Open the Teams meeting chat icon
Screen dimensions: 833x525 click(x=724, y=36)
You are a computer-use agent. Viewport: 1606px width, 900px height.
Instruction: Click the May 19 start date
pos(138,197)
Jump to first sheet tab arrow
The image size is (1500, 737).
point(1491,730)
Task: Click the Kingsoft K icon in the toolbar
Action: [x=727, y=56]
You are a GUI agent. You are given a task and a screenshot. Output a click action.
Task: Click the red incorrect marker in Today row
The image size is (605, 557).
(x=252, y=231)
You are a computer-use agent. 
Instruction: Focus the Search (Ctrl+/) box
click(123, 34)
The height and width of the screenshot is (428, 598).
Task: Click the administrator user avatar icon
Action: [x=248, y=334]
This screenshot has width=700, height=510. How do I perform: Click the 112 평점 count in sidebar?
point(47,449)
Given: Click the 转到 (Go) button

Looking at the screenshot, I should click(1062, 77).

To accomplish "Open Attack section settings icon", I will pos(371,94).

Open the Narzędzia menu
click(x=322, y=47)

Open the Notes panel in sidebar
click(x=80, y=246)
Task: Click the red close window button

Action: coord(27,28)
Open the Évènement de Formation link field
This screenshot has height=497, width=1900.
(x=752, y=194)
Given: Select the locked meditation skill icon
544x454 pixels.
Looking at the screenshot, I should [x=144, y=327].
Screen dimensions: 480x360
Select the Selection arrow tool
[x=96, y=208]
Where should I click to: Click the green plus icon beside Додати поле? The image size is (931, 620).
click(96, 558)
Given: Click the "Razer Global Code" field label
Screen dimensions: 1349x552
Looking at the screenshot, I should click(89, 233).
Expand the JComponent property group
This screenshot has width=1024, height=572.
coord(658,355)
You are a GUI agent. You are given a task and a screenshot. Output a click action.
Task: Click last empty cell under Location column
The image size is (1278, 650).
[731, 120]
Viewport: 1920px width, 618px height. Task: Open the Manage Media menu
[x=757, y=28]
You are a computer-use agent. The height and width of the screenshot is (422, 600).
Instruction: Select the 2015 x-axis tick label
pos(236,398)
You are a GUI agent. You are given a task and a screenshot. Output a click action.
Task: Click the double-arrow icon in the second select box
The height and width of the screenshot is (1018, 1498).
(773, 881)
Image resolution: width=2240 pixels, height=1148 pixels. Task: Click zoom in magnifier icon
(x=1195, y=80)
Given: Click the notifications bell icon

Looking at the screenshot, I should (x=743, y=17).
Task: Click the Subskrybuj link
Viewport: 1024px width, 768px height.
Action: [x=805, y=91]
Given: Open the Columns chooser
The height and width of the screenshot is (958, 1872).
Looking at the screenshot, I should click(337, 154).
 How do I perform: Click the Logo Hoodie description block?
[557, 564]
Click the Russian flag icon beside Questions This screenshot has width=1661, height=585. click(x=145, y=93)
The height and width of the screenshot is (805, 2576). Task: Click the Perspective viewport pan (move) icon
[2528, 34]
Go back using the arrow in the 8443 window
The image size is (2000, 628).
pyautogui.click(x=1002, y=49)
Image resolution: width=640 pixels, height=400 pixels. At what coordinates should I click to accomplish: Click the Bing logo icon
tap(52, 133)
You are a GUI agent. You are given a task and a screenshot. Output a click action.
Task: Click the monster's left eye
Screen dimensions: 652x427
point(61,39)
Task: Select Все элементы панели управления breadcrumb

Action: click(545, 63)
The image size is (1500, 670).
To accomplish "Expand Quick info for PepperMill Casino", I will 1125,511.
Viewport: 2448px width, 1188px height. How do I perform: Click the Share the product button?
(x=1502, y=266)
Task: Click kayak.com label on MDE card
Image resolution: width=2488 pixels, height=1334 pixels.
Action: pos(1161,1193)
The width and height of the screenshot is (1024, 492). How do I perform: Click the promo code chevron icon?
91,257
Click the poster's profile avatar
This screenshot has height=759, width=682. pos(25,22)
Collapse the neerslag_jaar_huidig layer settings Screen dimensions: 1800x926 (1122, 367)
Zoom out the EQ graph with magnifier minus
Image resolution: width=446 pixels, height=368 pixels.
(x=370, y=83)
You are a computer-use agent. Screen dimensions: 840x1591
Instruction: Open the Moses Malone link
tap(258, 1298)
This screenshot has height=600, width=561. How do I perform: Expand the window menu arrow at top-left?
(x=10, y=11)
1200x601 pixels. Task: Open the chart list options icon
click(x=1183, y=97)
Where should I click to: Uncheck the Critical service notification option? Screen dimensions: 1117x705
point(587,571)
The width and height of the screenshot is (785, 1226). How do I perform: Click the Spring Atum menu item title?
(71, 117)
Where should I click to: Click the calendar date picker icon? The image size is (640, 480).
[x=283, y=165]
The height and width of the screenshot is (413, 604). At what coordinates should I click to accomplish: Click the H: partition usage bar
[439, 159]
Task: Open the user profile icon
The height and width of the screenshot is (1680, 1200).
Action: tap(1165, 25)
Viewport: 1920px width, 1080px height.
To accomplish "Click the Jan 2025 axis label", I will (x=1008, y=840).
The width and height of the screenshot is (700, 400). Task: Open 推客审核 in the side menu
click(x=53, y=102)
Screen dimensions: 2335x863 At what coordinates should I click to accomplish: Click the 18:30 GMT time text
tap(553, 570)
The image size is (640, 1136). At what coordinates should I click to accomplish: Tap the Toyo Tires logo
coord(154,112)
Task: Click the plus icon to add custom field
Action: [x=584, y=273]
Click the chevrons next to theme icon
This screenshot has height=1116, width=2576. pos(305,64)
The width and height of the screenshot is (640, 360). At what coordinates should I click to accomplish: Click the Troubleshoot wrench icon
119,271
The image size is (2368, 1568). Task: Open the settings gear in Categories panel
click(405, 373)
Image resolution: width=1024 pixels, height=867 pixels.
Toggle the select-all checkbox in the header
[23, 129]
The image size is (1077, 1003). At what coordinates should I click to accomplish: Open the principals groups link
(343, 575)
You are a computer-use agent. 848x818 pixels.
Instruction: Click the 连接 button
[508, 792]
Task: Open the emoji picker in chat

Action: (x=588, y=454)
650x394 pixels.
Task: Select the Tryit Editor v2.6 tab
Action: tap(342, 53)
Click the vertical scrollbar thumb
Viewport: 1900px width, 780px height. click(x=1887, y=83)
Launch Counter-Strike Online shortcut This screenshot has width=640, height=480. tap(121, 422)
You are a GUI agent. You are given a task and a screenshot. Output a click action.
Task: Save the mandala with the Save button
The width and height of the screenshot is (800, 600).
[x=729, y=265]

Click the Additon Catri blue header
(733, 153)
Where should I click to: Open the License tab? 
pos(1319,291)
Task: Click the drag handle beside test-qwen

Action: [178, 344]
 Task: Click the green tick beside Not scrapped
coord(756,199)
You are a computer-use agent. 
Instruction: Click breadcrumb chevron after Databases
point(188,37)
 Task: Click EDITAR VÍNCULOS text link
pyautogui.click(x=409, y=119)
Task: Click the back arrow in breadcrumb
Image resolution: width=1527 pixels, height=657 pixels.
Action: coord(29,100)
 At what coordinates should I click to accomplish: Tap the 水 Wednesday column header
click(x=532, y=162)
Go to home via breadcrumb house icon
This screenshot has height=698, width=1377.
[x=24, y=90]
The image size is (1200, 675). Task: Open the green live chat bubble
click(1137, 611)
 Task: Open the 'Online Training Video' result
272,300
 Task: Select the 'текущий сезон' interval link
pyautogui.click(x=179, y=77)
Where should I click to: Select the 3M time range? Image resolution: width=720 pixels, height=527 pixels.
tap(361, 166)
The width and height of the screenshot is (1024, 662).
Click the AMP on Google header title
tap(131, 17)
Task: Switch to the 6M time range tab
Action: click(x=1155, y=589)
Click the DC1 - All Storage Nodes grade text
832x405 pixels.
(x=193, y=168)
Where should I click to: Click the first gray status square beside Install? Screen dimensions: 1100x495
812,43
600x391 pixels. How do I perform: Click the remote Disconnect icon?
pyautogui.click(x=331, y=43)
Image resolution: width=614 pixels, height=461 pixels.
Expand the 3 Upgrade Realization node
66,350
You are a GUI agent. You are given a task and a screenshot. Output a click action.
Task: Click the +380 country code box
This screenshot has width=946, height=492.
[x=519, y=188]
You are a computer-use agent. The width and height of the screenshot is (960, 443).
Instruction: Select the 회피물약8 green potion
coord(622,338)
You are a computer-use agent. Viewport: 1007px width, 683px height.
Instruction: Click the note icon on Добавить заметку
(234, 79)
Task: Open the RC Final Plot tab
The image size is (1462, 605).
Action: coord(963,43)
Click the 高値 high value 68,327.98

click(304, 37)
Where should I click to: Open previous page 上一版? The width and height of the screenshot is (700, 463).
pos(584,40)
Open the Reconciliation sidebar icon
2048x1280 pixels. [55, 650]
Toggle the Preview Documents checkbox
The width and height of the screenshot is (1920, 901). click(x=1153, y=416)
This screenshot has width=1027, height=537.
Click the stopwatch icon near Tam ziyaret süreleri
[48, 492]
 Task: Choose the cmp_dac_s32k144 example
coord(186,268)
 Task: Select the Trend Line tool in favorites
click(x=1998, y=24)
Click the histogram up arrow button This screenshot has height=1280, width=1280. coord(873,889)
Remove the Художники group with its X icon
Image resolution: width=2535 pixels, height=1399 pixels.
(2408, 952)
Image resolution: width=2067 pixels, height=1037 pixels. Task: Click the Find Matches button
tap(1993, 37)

● ● ● ●

Copy the material from the line with "Open the Narzędzia menu" through the line with "pos(236,398)", with both of those lines included, reproducing each line word for word.

Open the Narzędzia menu
click(x=322, y=47)

Open the Notes panel in sidebar
click(x=80, y=246)
Task: Click the red close window button

Action: coord(27,28)
Open the Évènement de Formation link field
This screenshot has height=497, width=1900.
(x=752, y=194)
Given: Select the locked meditation skill icon
544x454 pixels.
Looking at the screenshot, I should [x=144, y=327].
Screen dimensions: 480x360
Select the Selection arrow tool
[x=96, y=208]
Where should I click to: Click the green plus icon beside Додати поле? The image size is (931, 620).
click(96, 558)
Given: Click the "Razer Global Code" field label
Screen dimensions: 1349x552
Looking at the screenshot, I should click(89, 233).
Expand the JComponent property group
This screenshot has width=1024, height=572.
coord(658,355)
You are a GUI agent. You are given a task and a screenshot. Output a click action.
Task: Click last empty cell under Location column
The image size is (1278, 650).
[731, 120]
Viewport: 1920px width, 618px height. Task: Open the Manage Media menu
[x=757, y=28]
You are a computer-use agent. The height and width of the screenshot is (422, 600).
Instruction: Select the 2015 x-axis tick label
pos(236,398)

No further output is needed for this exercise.